▸ **About this exercise**
Go through the listing below, and from the line containing "Select the Type tool" through its last line, transcribe every line exactly, skipping pictures.

▸ **Input for this task**
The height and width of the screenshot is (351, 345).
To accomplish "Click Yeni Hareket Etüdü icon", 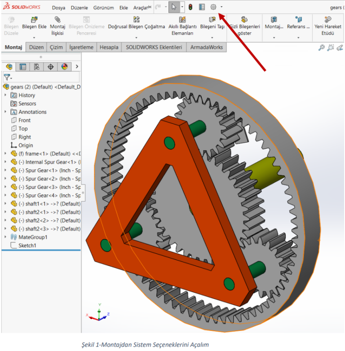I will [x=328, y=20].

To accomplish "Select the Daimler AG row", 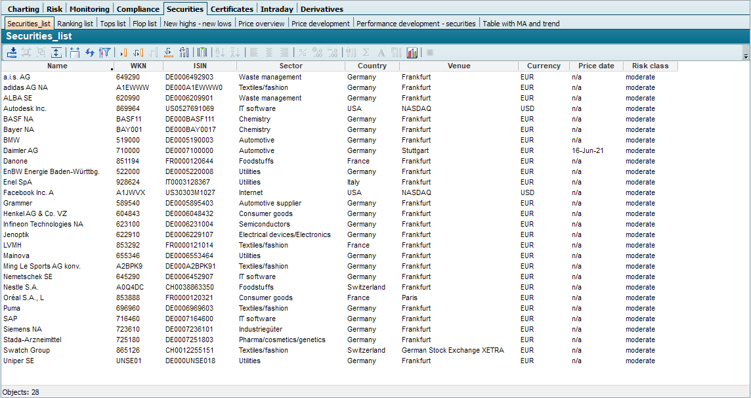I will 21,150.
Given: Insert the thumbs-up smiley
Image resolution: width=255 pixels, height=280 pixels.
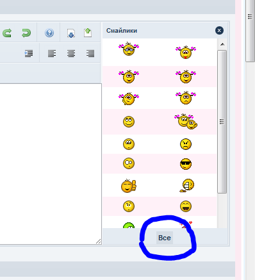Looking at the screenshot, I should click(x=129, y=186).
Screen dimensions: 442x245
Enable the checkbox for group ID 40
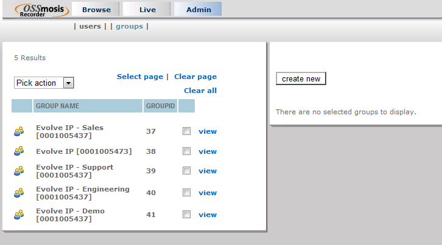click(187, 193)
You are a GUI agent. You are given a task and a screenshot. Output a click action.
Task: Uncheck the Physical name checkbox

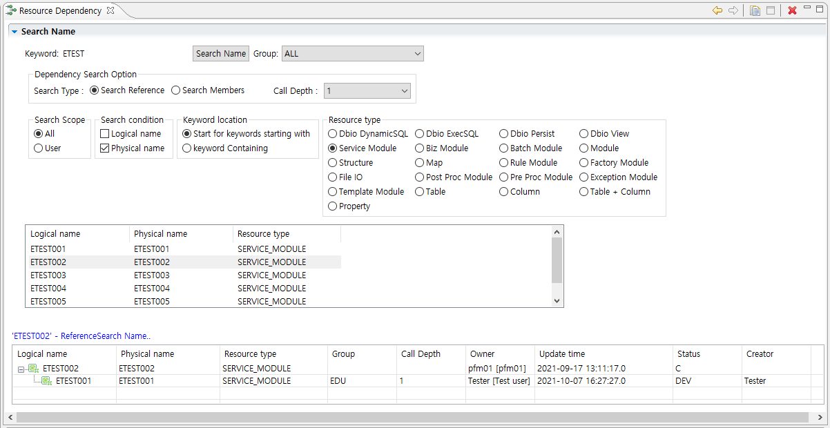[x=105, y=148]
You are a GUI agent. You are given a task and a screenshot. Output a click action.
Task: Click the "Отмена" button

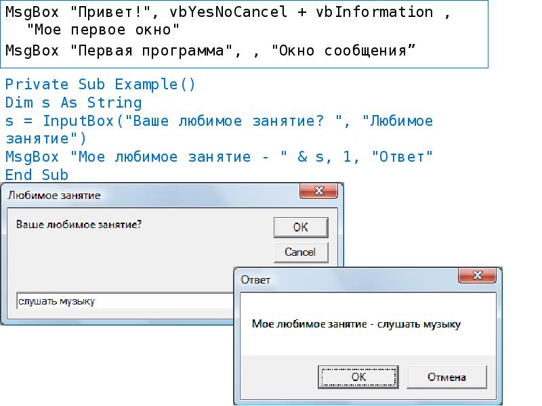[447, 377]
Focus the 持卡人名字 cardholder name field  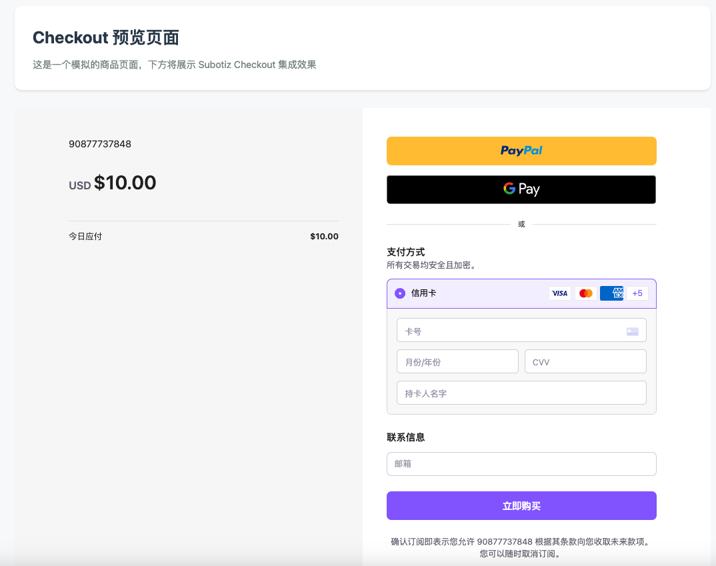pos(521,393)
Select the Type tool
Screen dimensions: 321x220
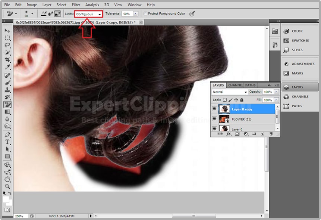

▸ **Response to this exercise**
Select the Type tool
Screen dimensions: 321x220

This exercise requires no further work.